The problem:
In the text about the "America core" trend, rewrite the part starting at "I kind of dig" and ending at "consumptive spaces themselves.", changing "Burbank" to "Glendale".

Text provided:
* START *

I don't think these reports capture the complexity of what's happening here, though. This TikTok, from a user who calls herself "Dr. Candise, Chinese tutor," seems to have a different take—one that moves beyond simply describing the trend as Chinese youth "romanticizing" American culture, and that at least hints at the ingenuity of the folks spreading it and the subversive potential of these practices. Dr. Candise captions her TikTok that explains the "America core" trend: "Gotta hand it to Chinese people when it comes to maximizing limited resources." In the video she explains the "American high school style" trending on the Chinese version of Instagram, Xiaohongshu (Little Red Book). The script of the video states:

Influencers are wearing white shirts with short pleated skirts and posing in front of the blue lockers in Shanghai IKEA. They thought IKEA's blue lockers create the atmosphere of the high school campus in American dramas. Some influencers even bought dozens of outfits and are posing like no one is watching. In China, IKEA is not just for furniture shopping. Many fall asleep on the beds and sofas in the showroom. The cafeteria has become a hot place for blind dates for elders. Influencers have posed with pizza and shopping carts in front of the COSTCO in Shanghai and told their followers they were vacationing in L.A.

I kind of dig the trend. It reminds me of the brilliant web mini-series from 2009, "Ikea Heights," which was filmed covertly inside the Ikea store in Burbank, California. I'm all for folks using commercial spaces for their own purposes in ways that resist the capitalist imperative to ALWAYS BUY THINGS—even though these acts of resistance might be fleeting or feel miniscule. French consumer theorist Michel de Certeau sees promise even in these small moments of resistance, positioning them as a kind of productive act aimed at altering the "prescribed" or "intended" meaning of goods and products—or in these cases, the intended meaning of the consumptive spaces themselves.

* END *

Rows:
* START *

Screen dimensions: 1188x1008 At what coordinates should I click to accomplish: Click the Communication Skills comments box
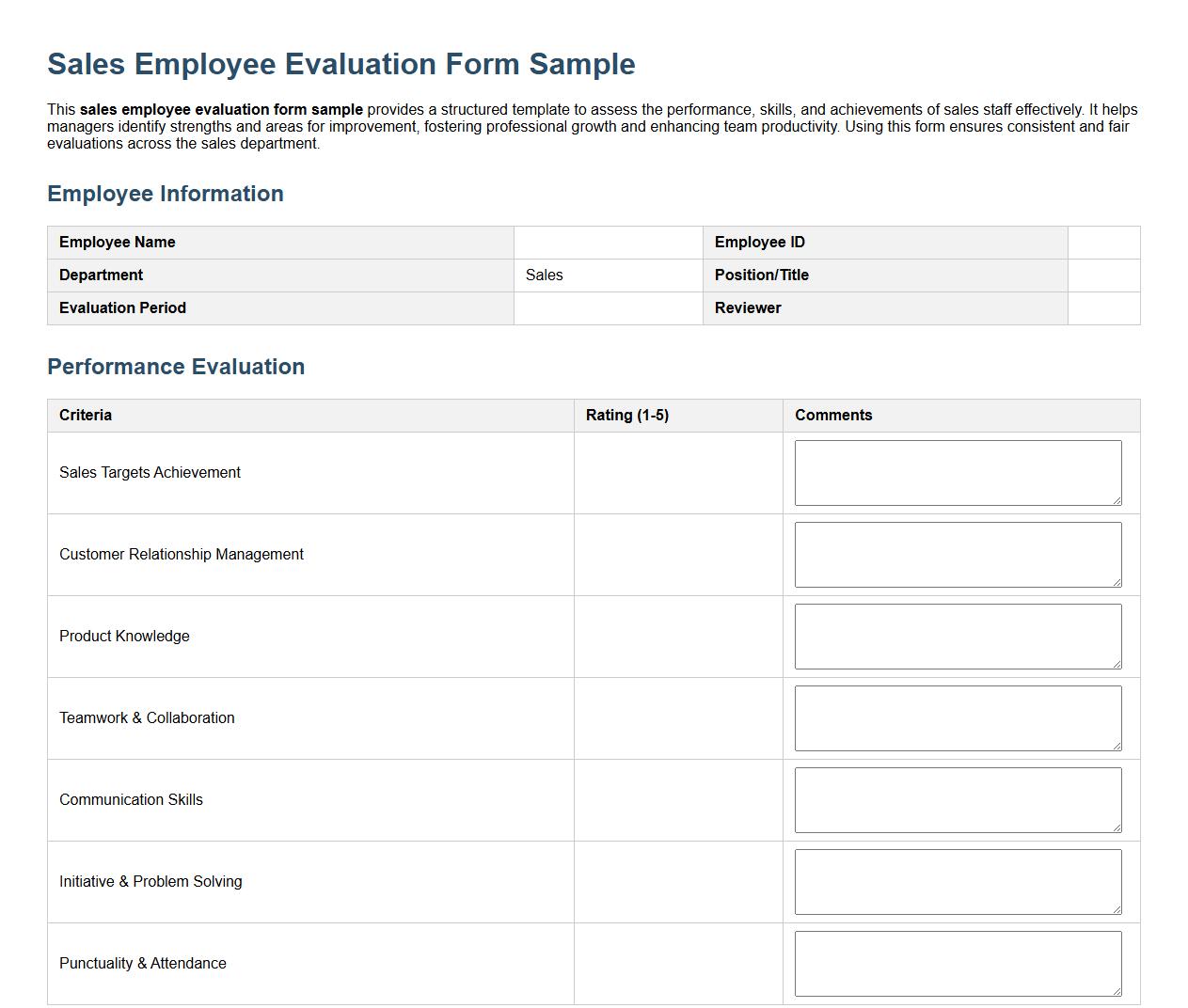pos(958,799)
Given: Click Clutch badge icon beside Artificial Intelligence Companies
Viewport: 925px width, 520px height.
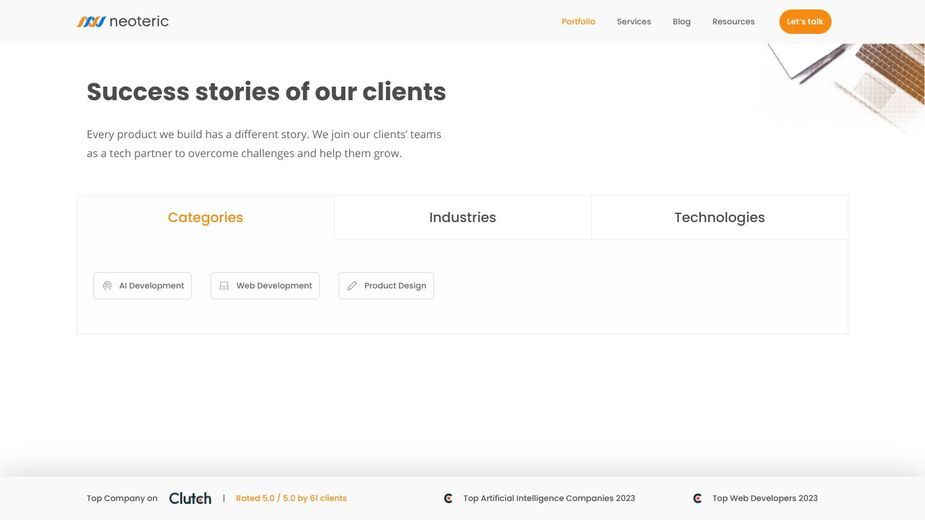Looking at the screenshot, I should [448, 498].
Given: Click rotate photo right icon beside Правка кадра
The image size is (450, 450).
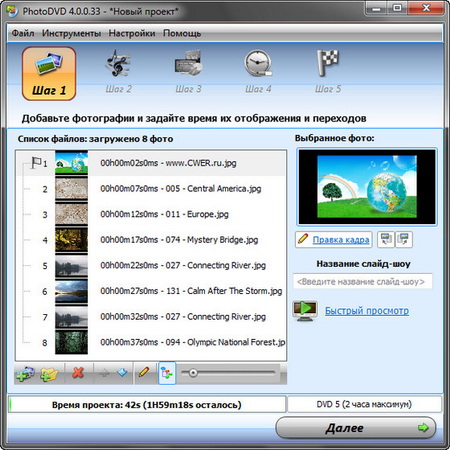Looking at the screenshot, I should (x=404, y=239).
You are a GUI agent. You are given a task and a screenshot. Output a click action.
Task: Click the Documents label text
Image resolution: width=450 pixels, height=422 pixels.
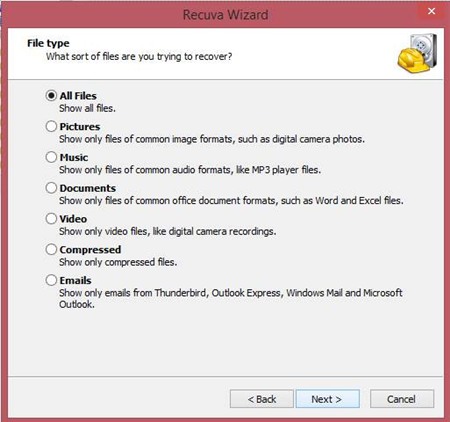88,188
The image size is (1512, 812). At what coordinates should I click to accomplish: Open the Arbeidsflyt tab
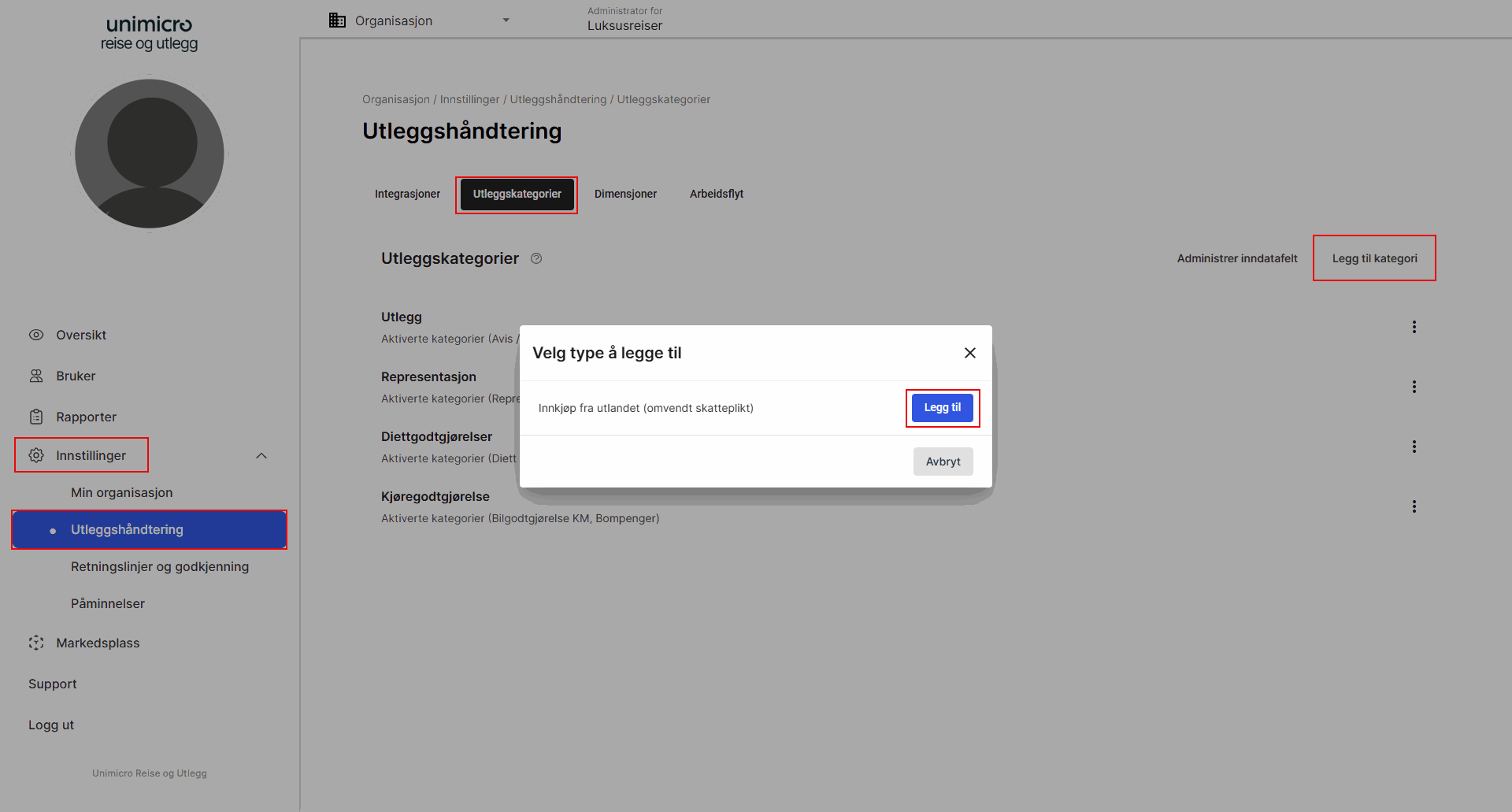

* END *

Finished answer:
I kind of dig the trend. It reminds me of the brilliant web mini-series from 2009, "Ikea Heights," which was filmed covertly inside the Ikea store in Glendale, California. I'm all for folks using commercial spaces for their own purposes in ways that resist the capitalist imperative to ALWAYS BUY THINGS—even though these acts of resistance might be fleeting or feel miniscule. French consumer theorist Michel de Certeau sees promise even in these small moments of resistance, positioning them as a kind of productive act aimed at altering the "prescribed" or "intended" meaning of goods and products—or in these cases, the intended meaning of the consumptive spaces themselves.